Tout est possible. Cela dépend des relations des forces sociales à l'intérieur de chaque pays. Les armées qui détiennent depuis longtemps le pouvoir et le contrôle économique du pays se prêtent difficilement à quitter leurs privilèges. Les nouvelles classes dominantes se sont formées précisément autour de ce pouvoir militaire-politique-économique.
La défense des privilèges pèse souvent plus fort que d'autres considérations. Mais les armées sont des institutions de l'Etat.
Leur rôle essentiel est la défense nationale et l'intégrité territoriale des pays. Il est possible qu'à certains moments apparaissent des courants militaires «modernistes» qui considèrent qu'une ouverture démocratique est la seule issue. Ce fut le cas dans plusieurs pays d'Amérique latine.
-L'Algérie, à l'instar de pays comme l'Argentine ou le Chili, est passée par une période du tout sécuritaire qui s'est accompagnée d'exactions et de violence au nom de l'éradication du terrorisme. Les cas de disparitions forcées sont très nombreux. Comment des pays comme le Chili et l'Argentine ont-ils pu dépasser ce traumatisme et aller vers un consensus démocratique ?
Au Chili ou en Argentine, si un consensus démocratique est largement partagé, l'armée est toujours présente, mais sans détenir le pouvoir d'autrefois. Le cas de l'Argentine est particulier par le fait que les responsables de la dictature, de la torture, de l'assassinat et de la «disparition» de milliers de personnes — y compris le vol des enfants nés dans les prisons clandestines — ont été jugés et condamnés.
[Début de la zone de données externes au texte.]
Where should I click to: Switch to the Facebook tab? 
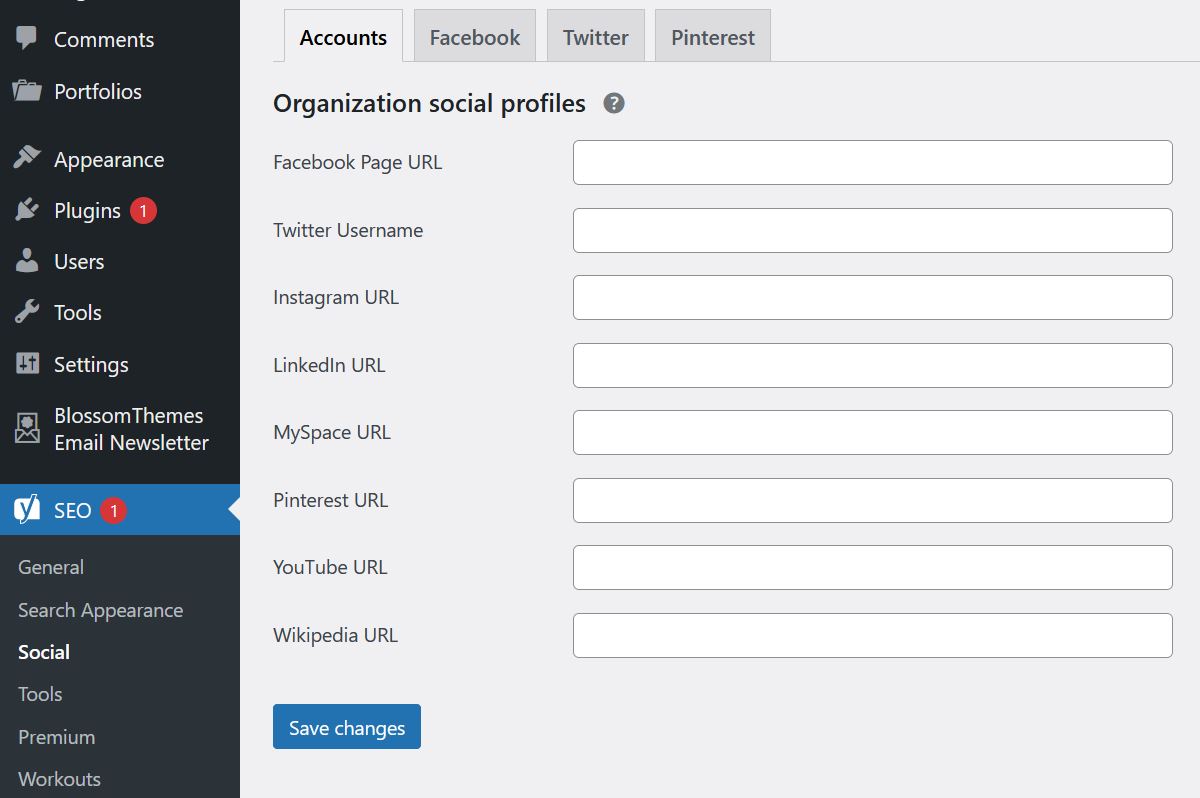(x=475, y=38)
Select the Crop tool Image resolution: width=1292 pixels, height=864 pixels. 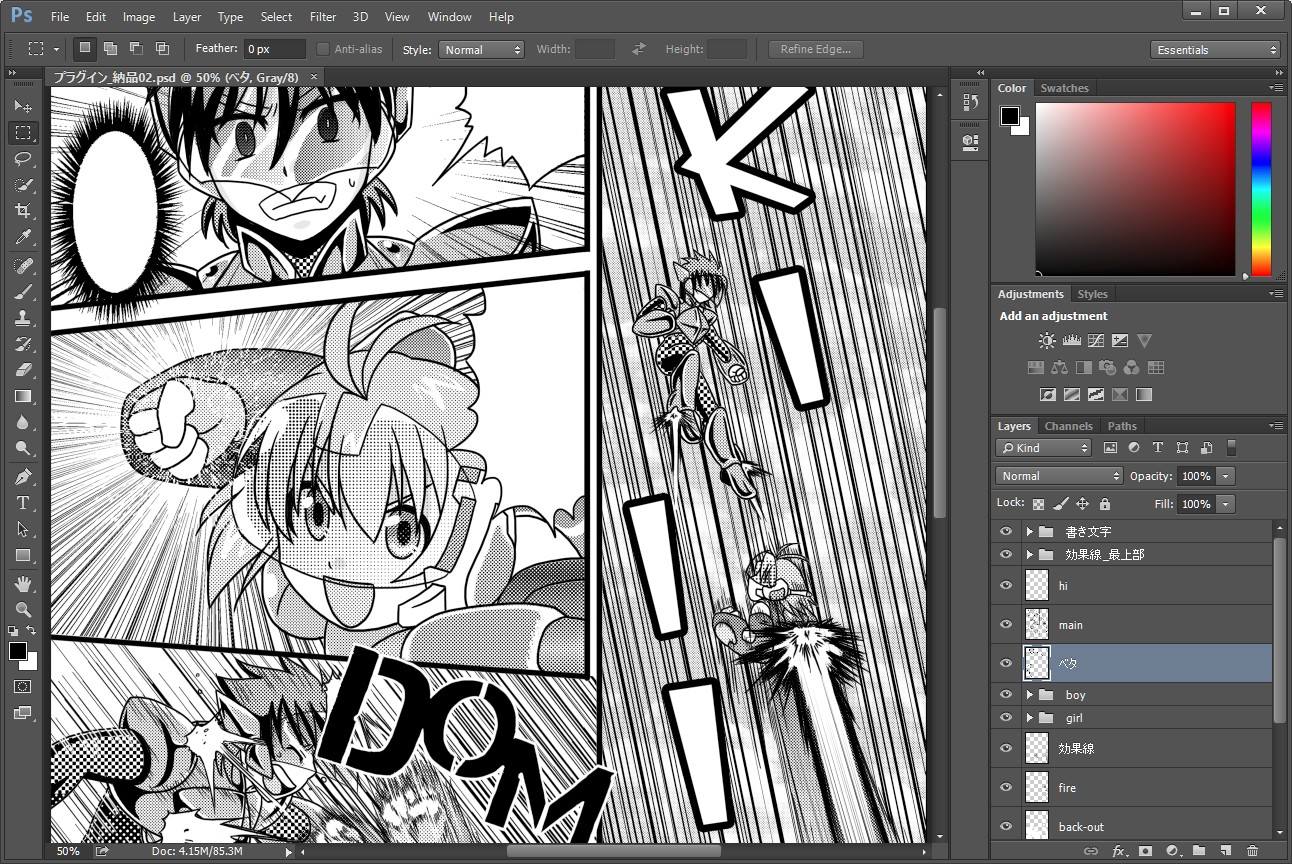coord(23,211)
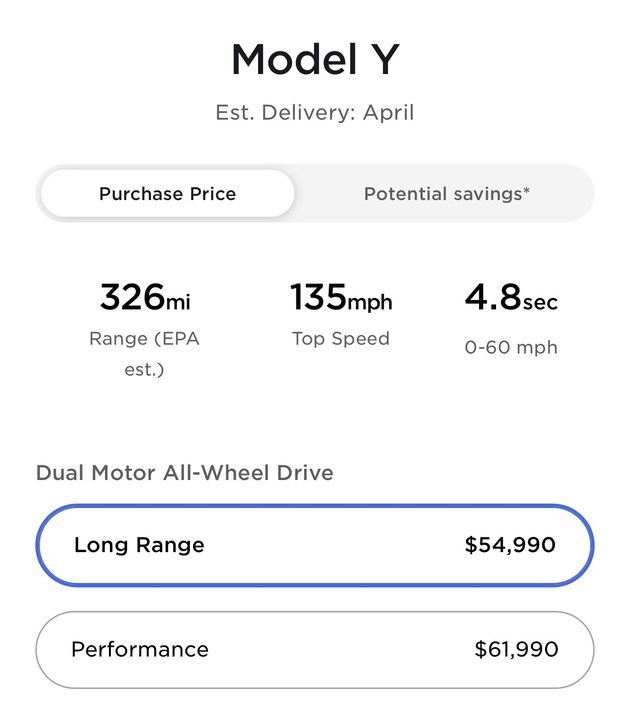Click the mph unit beside 135

370,303
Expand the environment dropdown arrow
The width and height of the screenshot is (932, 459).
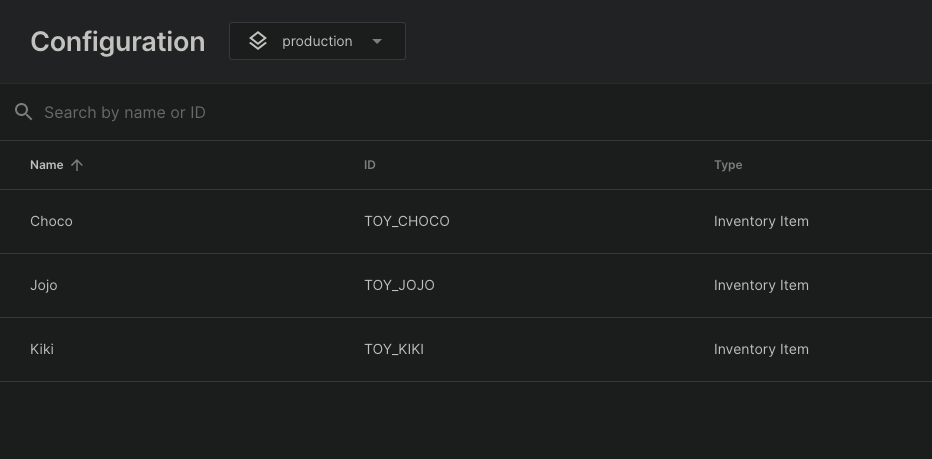pyautogui.click(x=377, y=41)
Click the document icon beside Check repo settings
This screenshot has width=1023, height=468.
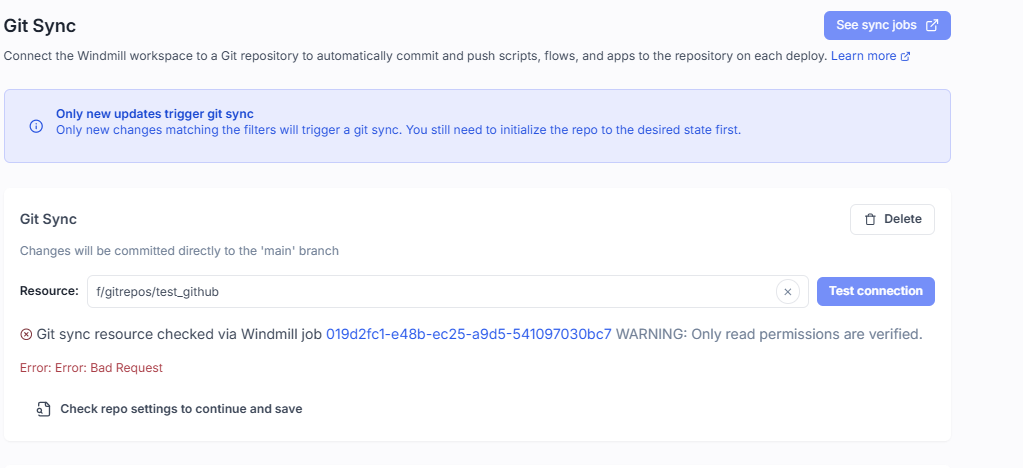[x=44, y=409]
Dans d'autres pays, par contre, c'est une question encore non résolue.
Le passage de la dictature à la transition démocratique, semble-t-il, ne peut se faire que sur une forme graduelle, sauf dans le cas de révolutions qui ne sont pas à l'ordre du jour. Cela implique la formation d'une large majorité politique, l'existence de partis et d'institutions, la liberté de la presse, l'indépendance des pouvoirs et l'éducation populaire démocratique. C'est la base d'un consensus pour la défense des principes républicains et démocratiques. Cela est valable certainement pour nos pays d'Amérique latine et aussi partout dans le monde.
-Est-il important que les Constitutions post- transition consacrent la non-implication de l'armée dans les affaires politiques ?
Sans doute. Les forces armées dans leur ensemble doivent être dépendantes du pouvoir politique. Le principe reste la souveraineté du peuple et l'égalité des citoyens, hommes et femmes. C'est le peuple qui décide par des mécanismes démocratiques établis.
Les forces armées doivent être à leur service. C'est une garantie contre toute tentative de retour à des formes de dictature. La consolidation des régimes constitutionnels est aussi la seule garantie pour éviter le danger de guerres civiles.